A.-M. Slaughter, de son côté, ne cherche pas à instituer en système une dialectique entre l’universel et le particulier, mais à penser l’extension de l’État de droit démocratique au-delà des frontières de l’État-nation. La mondialisation aurait pour effet de désarticuler les trois pouvoirs - l’exécutif, le législatif et le judiciaire - pour les inscrire dans une nouvelle configuration au niveau mondial. C’est ce qu’elle appelle les « réseaux de gouvernement » (government networks). Chacun des trois pouvoirs serait dissocié de la souveraineté nationale pour s’associer à ses homologues étrangers. Dans cette perspective, le commerce des juges procéderait donc d’une extension du pouvoir judiciaire au-delà des frontières. La mondialisation est ainsi pensée par Slaughter comme un processus de propagation : non plus une dialectique de l’ordre et du chaos, mais un élargissement progressif qui aboutit à une forme de cosmopolitisme.

De notre point de vue, la mondialisation du droit, telle que la révèle le commerce des juges, ne fait pas signe en direction d’un nouvel ordre juridique mondial conçu comme la projection plus ou moins fidèle de nos systèmes juridiques nationaux. En outre, elle cache de nombreux conflits et luttes d’influence à l’intérieur desquels les juges sont parfois, qu’ils le veuillent ou non, les instruments de stratégies expansionnistes nationales. Bref, cette nouvelle mondialisation est loin d’être un long fleuve tranquille.

Pour sortir de l’ornière intellectuelle qui consiste à opposer aux hymnes à l’universalisme un simple repli souverainiste en général qualifié de « réaliste », il convient, pour commencer, de refroidir les enthousiasmes sur le rôle des juges dans la construction d’un ordre cosmopolitique, notamment en montrant que la mondialisation de la justice n’implique ni ne préfigure un système juridique universel ou un nouvel ordre mondial (chapitre I). Au contraire, ce commerce procède aussi d’un affrontement entre les cultures judiciaires et d’une lutte d’influence entre États sur la scène mondiale (chapitre II). Contrairement à ce que pensait Montesquieu, le commerce ne garantit ici nullement la douceur des mœurs. Il reconduit aussi à sa manière des rapports de force, inaugure de nouvelles formes de domination et suscite des rivalités.
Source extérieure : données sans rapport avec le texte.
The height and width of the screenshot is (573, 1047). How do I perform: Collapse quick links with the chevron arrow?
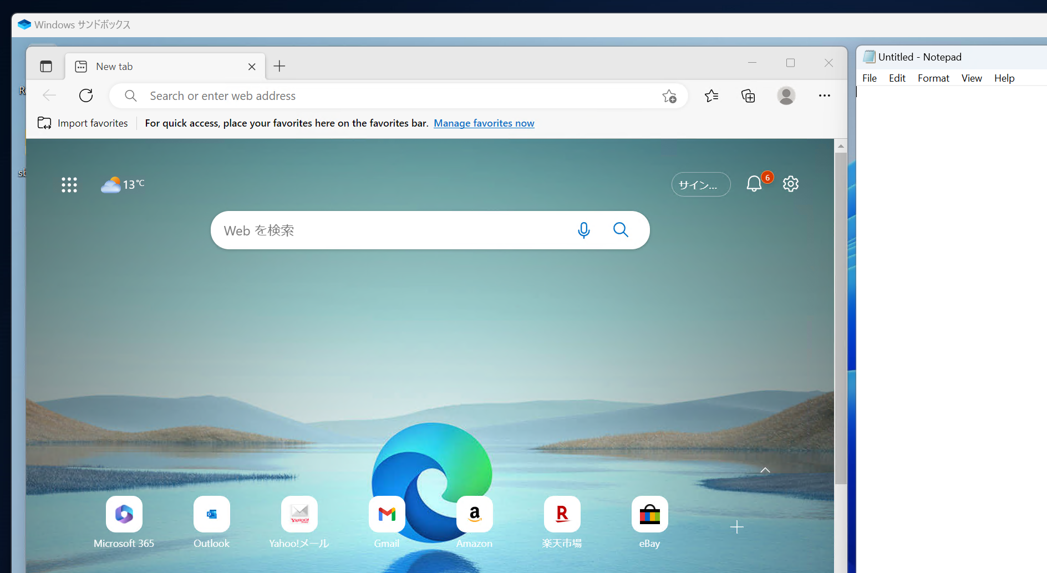[x=765, y=470]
Toutefois le commerce judiciaire dispose d’une force rationnelle propre. En encourageant les juges à emprunter les arguments de décisions étrangères, à discuter l’efficacité des différentes solutions envisageables ou à évaluer en permanence les systèmes juridiques, ces réseaux d’échanges non seulement modifient le style judiciaire, mais ils augmentent la rationalité des décisions de justice. Parce qu’il repose en partie sur une autorité persuasive et non contraignante, le commerce des juges rappelle la fonction propre du « tiers pouvoir6 » - juger - et deux de ses traits essentiels : la position des juges à l’égard du pouvoir politique d’une part, et les contraintes du jugement, de l’autre (chapitre III). Reste naturellement la lancinante question de la légitimité démocratique. Au nom de quel principe les démocraties devraient-elles tolérer que des hommes, même revêtus de l’autorité judiciaire, aillent chercher leurs raisons ailleurs que dans la parole d’un législateur élu ? En réalité, en augmentant la qualité de la délibération démocratique, les nouveaux réseaux judiciaires n’organisent pas la fin du politique, mais contribuent au contraire à sa recomposition (chapitre IV).

Voilà donc dessiné en creux notre projet : comment rendre compte d’un espace judiciaire qui naît indépendamment de la référence à un système juridique homogène et contraignant ? C’est sans doute là la clé d’une nouvelle révolution du droit.